Cullfor went, slowly.  He paused, and he looked at her while she strung the length of herself alongside a fallen log.  It was not like reclining, but more like she was
placing
herself there.   There was something curiously engaging about her stillness.  She had a certain dexterity in her lack of motion, folded and pleated as if tossed casually to the ground.  But from the confusion of angles something perfect had emerged. Like a piece of art.

He kept staring, unable to break from his look—besides, there was no energy left for the madness of decorum and decency.  He was so sleepy, and she was like the leafy edges of a dream, and it felt like a vial of arm liquid had cracked in his belly, leaking upwards against gravity into his chest.

After a moment, he lay beside her in the everyday practicality of rest

He put his arm around her.

And they slept.

 

__________

 

 

Cullfor stirred at some point in the night, trying to eke some meaning from a dream.

Very soon after, he gave up, and stared at Bunn, whose perfection had collapsed.  But it had only collapsed into something more endearing and soft.  Her face was bunched and snoring.  A portion of skin was exposed and red against the log in front of her.  But damn if he’d seen anything prettier in his life.

Shifting onto his side in the wombish cocoon of the cape, he detached himself from a tangle of her sweaty hair.  Then he nuzzled closely again.

He realized she smelled of new, white berries, and a little like jasmine, and he went back to sleep.

 

__________

 

 

Sometime in the night, Cullfor was wakened by a sound he mistook for a purr.  He opened an eye, slowly, to discover that beside him waves of flesh were rippling in a continuum of groaning motion.  Then there was a pause, a general, slow sigh, and then all the soft noise of sleep was punctured with a high scream.

He froze, arching a single brow.

“What the icy hell?”

His breath was pushing his heart back down when he was seized on the neck.  Bunn pulled his face toward hers and looked at him with a bulging, bloodshot eye.  And she smiled.

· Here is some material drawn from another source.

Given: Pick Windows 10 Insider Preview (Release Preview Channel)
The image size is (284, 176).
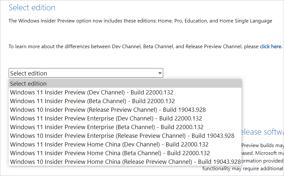Looking at the screenshot, I should 108,110.
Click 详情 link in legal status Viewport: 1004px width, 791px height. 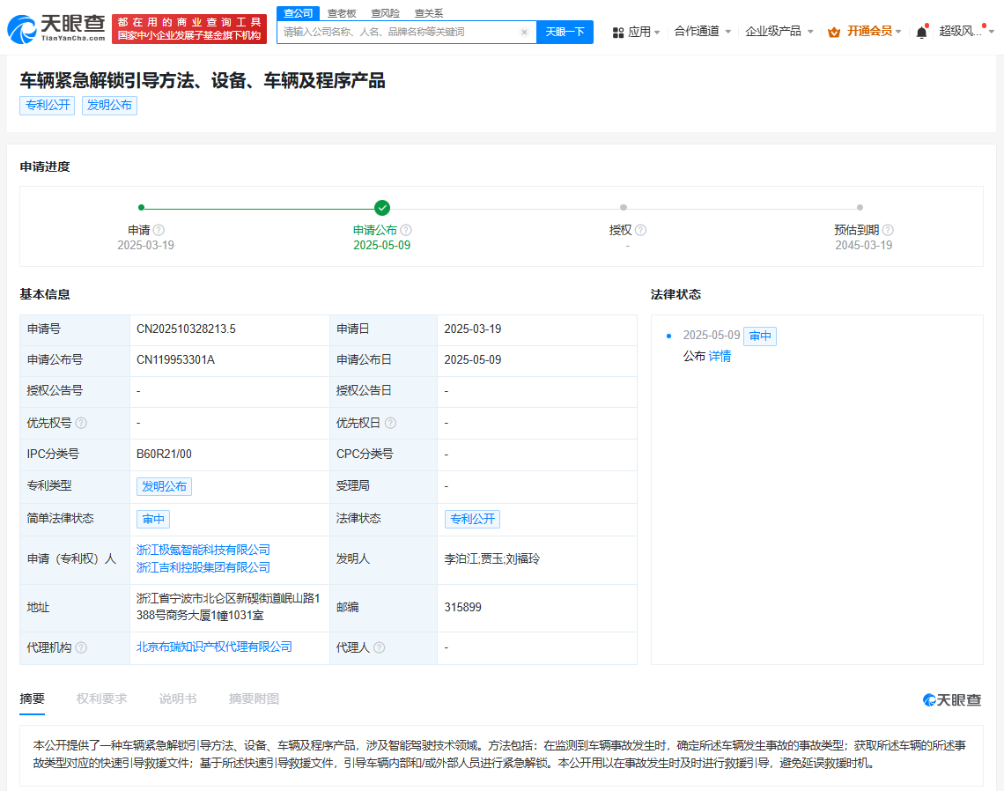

Cullfor stared.  Dawn’s air was a cold contrast the pleasant heat of her breath.  He pried loose of her grip. 

She shook her head.

He emerged from the doorway of sleep to kiss her mouth briefly.  He kissed her neck and the lobes of her cold ears.  When he felt himself needing to do more, he paused.

She kissed his nose.

He kissed her between the eyes, then stood.

 

__________

 

 

The forest floor had transformed into a placid ocean of sparkles.  It dazzled the eye in spite of the low morning light.

Cullfor stretched.

When Bunn emerged more fully into the waking world, she rose.  She was beaming, an elegant and sure expression on her.  Immediately she knelt and breathed a small prayer, thanking God.

Cullfor winced, then laughed, catching himself taking some credit for her thankfulness.  He secured the remarkable little gem in his inner pocket, looking at her.

Slap him to hell, but he was going to marry her one day.

That settled, they got moving.  And they moved swiftly, blanketed in her pleasant silence.